Liderança alerta que há risco de confronto
PUBLICAÇÃO
sexta-feira, 18 de maio de 2001
Telma ElorzaDe Londrina 
Uma das lideranças do movimento das mulheres em Londrina, que pediu para não ser identificada, faz uma análise assustadora da situação na cidade. Segundo ela, o governo não se deu conta de como os ânimos estão exaltados e de como o movimento pode evoluir para uma atitude extrema de confronto. Por enquanto a gente está conseguindo apaziguar os ânimos. Mas a revolta é muito grande, alertou.
Segundo ela, em Londrina qualquer ato pode ser o estopim para um conflito. Se ocorrer aqui um episódio como em Curitiba (a prisão de duas mulheres), vai ser o mesmo que acender um barril de pólvora. Vai dar morte. Estamos com dificuldades em segurar, elas estão bravas, nervosas e isto vai virar um inferno se houver provocação. E nossos maridos vão ficar do nosso lado. Vai ser polícia contra polícia, afirmou.
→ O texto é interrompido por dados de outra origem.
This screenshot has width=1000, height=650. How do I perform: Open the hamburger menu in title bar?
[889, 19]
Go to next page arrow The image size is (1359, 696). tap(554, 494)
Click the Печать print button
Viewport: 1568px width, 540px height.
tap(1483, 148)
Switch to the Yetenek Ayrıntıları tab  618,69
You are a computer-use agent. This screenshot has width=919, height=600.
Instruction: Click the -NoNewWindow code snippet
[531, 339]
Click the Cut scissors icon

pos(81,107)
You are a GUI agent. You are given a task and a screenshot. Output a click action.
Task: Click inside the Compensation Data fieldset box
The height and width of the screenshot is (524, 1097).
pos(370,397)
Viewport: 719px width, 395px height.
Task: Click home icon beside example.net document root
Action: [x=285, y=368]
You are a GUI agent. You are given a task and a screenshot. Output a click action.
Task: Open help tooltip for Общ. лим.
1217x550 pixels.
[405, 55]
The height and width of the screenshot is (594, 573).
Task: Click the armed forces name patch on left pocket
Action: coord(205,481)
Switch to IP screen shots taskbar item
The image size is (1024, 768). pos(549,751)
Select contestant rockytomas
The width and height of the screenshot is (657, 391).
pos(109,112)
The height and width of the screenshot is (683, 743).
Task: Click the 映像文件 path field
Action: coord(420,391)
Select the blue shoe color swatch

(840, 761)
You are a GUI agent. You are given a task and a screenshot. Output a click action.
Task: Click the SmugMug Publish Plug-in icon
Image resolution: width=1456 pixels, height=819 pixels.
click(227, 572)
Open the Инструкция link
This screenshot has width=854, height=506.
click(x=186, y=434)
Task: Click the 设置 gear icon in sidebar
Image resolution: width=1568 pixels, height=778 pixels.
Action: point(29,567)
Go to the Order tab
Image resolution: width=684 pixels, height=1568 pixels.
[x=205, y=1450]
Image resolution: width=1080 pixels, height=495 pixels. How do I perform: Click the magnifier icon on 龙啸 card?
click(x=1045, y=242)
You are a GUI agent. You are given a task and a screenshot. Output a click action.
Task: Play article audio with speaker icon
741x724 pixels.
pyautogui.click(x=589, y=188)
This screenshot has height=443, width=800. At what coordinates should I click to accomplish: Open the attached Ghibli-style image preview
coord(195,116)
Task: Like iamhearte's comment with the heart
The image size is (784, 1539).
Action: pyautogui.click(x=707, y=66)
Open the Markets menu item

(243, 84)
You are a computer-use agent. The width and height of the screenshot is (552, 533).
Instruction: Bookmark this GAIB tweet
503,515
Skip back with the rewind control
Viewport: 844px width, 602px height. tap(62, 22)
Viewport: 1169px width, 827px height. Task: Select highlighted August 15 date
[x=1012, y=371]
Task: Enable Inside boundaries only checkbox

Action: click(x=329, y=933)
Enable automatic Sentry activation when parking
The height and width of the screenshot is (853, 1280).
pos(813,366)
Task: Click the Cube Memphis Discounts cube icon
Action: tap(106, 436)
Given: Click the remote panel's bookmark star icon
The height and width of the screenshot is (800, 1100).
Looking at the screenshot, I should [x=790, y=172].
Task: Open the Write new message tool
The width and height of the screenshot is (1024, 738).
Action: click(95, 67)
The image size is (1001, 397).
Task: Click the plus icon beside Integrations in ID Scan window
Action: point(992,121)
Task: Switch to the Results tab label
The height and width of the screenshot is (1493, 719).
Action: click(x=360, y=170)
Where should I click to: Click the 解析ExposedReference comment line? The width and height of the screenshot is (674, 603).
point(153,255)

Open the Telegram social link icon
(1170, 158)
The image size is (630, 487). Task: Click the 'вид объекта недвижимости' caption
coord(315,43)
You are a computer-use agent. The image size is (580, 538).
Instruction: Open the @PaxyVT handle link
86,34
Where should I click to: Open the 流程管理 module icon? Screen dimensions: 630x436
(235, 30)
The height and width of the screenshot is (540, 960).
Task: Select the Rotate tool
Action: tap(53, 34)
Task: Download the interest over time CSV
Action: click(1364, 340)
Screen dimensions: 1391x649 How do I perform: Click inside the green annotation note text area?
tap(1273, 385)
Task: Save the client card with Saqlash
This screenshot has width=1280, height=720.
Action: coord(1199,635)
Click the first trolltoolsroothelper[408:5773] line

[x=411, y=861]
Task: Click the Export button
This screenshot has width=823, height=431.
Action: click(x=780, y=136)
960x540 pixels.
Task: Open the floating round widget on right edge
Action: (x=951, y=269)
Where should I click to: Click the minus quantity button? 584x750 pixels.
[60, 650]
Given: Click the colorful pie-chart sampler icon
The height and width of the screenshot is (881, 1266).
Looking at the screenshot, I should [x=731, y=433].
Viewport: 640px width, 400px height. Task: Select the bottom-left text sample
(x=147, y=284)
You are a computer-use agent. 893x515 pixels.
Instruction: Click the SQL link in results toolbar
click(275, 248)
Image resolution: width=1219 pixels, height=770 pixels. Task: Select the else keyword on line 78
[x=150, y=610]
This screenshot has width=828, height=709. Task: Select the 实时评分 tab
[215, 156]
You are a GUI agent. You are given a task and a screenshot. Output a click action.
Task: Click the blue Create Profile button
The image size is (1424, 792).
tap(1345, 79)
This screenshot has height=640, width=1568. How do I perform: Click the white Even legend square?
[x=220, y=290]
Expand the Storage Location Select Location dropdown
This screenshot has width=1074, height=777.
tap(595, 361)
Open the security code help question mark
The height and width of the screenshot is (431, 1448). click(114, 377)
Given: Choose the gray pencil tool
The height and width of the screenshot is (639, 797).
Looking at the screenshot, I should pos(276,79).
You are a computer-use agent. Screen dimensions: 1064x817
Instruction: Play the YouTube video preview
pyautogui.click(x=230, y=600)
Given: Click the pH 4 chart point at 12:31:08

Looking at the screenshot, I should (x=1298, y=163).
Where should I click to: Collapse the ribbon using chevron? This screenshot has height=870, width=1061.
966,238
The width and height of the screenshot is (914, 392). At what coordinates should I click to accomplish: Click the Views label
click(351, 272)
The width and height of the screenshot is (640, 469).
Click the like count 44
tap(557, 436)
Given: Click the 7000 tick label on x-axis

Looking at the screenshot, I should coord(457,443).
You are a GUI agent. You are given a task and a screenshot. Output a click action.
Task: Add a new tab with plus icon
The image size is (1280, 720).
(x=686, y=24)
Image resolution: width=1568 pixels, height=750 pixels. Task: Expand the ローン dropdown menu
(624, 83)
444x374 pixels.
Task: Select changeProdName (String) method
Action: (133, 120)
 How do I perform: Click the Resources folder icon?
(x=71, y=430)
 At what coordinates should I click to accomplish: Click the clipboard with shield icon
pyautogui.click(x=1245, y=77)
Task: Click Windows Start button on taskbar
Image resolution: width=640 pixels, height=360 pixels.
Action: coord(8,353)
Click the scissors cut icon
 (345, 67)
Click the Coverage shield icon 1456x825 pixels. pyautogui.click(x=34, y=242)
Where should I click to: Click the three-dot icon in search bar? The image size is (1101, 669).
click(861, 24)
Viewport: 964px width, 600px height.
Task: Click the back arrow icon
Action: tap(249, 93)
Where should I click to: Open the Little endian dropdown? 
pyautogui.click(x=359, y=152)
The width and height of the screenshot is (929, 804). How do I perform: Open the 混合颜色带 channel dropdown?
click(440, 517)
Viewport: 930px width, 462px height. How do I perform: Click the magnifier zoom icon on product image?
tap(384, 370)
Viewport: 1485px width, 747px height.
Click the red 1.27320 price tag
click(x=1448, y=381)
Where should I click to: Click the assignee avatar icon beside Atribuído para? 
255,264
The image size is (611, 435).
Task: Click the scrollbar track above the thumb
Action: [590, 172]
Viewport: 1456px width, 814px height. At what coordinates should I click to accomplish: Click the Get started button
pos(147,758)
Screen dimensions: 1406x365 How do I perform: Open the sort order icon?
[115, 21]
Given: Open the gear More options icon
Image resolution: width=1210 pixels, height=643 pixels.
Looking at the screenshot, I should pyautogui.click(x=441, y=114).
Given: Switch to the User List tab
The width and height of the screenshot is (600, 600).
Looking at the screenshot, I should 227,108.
Ela afirma que o governo precisa levar a sério o movimento. Para a liderança, o governador Jaime Lerner deveria fazer alguma coisa pessoalmente, como ir à televisão falar com as manifestantes. Ele tem o poder e autonomia para numa situação de emergência, conceder um reajuste. Ele tem a obrigação moral de dar alguma coisa a este povo, apontou.